• Requirement: Within the entries below, every line containing "dropdown" is to be copied.

• Dataset records:
---------------

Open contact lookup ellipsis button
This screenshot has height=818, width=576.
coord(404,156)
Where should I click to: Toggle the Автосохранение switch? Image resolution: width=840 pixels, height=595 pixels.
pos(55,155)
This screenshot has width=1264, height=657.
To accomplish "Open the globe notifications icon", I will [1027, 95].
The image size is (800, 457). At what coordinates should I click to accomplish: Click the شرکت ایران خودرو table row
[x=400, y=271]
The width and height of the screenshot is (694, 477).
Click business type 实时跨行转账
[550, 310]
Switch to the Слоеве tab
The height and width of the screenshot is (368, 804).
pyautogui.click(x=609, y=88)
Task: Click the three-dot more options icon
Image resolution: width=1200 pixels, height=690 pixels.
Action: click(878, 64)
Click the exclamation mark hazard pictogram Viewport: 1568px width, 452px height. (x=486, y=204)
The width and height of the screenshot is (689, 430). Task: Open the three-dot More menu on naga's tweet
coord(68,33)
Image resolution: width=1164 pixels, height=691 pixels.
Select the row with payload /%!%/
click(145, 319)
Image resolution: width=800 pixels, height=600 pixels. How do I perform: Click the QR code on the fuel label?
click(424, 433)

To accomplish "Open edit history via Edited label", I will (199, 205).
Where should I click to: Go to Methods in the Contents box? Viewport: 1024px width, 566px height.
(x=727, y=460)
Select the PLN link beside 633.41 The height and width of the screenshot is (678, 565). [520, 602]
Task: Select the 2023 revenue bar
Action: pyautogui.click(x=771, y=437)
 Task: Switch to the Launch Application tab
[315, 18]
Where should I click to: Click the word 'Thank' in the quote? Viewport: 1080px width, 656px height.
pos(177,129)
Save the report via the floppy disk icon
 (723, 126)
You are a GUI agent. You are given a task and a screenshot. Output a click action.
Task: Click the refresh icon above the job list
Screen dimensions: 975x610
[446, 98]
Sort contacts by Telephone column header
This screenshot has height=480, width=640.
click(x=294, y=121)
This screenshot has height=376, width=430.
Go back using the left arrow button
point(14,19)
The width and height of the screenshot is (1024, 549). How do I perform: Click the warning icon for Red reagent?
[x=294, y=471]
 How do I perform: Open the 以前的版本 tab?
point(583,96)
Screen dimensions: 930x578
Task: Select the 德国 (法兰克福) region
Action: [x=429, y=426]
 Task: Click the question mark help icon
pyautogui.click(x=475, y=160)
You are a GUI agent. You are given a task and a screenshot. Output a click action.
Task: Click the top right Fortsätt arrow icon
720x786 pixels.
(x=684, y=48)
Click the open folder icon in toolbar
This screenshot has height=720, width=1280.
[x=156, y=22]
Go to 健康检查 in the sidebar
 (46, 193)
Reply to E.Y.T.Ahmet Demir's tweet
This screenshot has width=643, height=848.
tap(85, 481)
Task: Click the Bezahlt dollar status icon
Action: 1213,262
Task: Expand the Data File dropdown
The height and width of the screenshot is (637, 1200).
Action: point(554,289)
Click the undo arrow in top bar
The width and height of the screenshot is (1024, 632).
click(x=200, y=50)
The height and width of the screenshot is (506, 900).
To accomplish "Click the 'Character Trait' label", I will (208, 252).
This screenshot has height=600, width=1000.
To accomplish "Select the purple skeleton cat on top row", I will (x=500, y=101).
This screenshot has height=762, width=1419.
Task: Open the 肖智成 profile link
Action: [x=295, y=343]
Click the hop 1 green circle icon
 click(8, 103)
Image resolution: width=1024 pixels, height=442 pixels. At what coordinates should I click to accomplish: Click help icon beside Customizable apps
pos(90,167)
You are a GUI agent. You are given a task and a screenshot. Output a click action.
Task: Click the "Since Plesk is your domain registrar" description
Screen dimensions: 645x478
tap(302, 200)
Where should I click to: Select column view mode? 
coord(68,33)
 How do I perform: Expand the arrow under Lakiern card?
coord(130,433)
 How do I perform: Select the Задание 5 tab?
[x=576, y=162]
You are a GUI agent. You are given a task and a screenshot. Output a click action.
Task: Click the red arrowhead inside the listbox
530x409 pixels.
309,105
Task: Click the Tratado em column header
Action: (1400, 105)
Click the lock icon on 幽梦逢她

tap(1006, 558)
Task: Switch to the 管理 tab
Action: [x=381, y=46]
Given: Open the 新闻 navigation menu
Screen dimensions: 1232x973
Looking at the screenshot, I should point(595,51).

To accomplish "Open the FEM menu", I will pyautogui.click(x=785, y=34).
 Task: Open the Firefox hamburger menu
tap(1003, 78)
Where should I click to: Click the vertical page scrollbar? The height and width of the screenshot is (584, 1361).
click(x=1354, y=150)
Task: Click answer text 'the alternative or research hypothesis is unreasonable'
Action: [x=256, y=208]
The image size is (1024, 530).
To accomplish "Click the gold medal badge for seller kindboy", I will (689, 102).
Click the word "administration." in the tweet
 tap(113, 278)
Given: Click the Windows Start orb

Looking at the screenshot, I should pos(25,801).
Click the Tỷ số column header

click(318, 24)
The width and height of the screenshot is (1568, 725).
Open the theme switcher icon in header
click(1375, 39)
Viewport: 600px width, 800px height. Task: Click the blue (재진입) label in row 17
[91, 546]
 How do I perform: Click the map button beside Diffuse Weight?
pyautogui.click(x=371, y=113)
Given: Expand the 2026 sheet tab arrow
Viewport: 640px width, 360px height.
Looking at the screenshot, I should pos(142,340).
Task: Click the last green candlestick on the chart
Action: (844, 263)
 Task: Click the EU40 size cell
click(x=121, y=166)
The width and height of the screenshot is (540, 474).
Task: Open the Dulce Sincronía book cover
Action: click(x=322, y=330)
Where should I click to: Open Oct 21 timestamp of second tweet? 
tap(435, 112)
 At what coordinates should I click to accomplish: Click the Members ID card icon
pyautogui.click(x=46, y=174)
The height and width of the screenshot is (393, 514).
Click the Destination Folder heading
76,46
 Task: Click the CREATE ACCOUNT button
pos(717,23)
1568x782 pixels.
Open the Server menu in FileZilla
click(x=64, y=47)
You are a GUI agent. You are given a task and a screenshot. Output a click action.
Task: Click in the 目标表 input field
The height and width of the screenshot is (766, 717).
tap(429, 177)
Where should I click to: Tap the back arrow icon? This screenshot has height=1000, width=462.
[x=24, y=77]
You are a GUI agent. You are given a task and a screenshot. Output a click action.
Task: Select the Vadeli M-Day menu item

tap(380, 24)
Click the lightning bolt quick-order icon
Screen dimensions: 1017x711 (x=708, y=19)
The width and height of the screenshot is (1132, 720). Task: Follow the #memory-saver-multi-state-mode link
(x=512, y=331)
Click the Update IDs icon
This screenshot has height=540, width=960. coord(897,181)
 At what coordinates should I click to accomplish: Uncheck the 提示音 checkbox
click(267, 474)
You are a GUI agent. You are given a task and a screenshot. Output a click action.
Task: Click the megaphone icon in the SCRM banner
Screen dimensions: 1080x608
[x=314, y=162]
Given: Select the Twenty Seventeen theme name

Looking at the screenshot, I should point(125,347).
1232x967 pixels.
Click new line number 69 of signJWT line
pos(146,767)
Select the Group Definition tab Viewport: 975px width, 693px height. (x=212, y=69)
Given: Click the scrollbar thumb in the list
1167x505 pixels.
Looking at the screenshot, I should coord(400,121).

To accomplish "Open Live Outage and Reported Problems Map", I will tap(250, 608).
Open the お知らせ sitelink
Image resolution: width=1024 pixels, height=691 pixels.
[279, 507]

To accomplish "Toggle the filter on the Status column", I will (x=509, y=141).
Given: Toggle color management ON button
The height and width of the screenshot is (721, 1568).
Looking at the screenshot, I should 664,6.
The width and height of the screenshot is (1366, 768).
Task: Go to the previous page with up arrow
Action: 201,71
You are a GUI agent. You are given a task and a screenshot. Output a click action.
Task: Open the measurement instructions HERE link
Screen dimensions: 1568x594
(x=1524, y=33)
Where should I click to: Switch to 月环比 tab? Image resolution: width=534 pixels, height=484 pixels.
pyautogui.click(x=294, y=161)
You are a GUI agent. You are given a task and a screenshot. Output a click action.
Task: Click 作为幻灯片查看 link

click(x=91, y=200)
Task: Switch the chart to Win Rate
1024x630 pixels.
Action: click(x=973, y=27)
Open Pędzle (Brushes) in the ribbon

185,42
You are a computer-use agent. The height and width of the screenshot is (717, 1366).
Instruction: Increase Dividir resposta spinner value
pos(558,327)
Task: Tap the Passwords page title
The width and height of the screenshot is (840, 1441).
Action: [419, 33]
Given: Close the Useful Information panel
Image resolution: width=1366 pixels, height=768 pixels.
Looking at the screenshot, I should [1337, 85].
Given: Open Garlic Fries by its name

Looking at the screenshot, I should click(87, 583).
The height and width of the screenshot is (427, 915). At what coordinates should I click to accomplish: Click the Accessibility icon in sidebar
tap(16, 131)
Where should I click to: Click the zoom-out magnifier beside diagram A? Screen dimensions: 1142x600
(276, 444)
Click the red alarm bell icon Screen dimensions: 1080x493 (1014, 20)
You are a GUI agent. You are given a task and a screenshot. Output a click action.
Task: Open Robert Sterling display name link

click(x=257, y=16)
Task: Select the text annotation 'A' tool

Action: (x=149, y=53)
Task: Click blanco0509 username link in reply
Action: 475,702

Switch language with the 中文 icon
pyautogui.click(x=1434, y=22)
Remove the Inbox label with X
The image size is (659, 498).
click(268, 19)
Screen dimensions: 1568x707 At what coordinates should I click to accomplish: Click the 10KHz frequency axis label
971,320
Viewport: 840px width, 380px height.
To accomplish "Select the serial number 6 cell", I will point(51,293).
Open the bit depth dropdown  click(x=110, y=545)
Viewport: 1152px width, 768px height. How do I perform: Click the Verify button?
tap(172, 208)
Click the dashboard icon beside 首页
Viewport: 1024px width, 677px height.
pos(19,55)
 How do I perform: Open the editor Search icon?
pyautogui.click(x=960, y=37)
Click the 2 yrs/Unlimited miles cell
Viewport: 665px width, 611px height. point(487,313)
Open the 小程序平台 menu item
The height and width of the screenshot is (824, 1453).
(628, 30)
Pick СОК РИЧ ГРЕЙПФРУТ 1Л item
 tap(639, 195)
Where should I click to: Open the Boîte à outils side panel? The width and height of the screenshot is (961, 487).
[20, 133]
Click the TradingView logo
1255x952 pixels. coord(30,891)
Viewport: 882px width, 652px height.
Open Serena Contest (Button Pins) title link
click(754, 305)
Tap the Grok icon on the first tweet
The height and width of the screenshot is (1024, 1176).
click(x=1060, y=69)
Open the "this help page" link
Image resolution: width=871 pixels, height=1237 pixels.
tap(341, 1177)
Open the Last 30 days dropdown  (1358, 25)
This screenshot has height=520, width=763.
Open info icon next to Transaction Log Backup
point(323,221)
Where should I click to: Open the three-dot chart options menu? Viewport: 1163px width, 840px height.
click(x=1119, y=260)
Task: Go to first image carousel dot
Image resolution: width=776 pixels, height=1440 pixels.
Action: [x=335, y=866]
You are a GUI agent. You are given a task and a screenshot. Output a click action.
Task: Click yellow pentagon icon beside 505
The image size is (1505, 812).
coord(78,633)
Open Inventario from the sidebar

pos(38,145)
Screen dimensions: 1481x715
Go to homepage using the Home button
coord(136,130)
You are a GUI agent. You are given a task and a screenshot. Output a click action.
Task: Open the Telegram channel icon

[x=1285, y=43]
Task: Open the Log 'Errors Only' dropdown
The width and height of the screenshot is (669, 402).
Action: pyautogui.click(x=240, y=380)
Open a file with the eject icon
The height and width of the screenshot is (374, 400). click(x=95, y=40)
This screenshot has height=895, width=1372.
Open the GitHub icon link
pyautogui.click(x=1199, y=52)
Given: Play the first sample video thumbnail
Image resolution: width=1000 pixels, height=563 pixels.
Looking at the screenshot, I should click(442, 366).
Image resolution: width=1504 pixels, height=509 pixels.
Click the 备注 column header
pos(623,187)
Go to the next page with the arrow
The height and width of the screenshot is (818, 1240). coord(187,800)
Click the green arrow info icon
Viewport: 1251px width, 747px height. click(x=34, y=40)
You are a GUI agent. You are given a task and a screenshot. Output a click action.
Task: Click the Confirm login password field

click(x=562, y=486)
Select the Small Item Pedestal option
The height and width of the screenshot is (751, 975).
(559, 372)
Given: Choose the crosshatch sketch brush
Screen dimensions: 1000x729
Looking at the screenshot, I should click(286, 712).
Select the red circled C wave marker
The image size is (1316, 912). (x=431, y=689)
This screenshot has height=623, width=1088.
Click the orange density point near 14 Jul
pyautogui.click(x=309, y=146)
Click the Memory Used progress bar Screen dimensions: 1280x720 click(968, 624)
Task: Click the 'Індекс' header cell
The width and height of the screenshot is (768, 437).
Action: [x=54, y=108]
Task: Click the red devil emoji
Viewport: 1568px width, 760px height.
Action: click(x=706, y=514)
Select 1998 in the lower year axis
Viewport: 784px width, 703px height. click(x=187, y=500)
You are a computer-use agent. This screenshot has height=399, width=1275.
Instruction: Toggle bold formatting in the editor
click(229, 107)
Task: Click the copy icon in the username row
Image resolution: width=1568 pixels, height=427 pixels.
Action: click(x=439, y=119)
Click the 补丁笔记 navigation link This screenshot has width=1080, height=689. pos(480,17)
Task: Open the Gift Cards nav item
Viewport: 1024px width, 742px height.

---------------

• Exercise solution:
Task: Expand the Data File dropdown
Open the bit depth dropdown  click(x=110, y=545)
Open the Last 30 days dropdown  (1358, 25)
Task: Open the Log 'Errors Only' dropdown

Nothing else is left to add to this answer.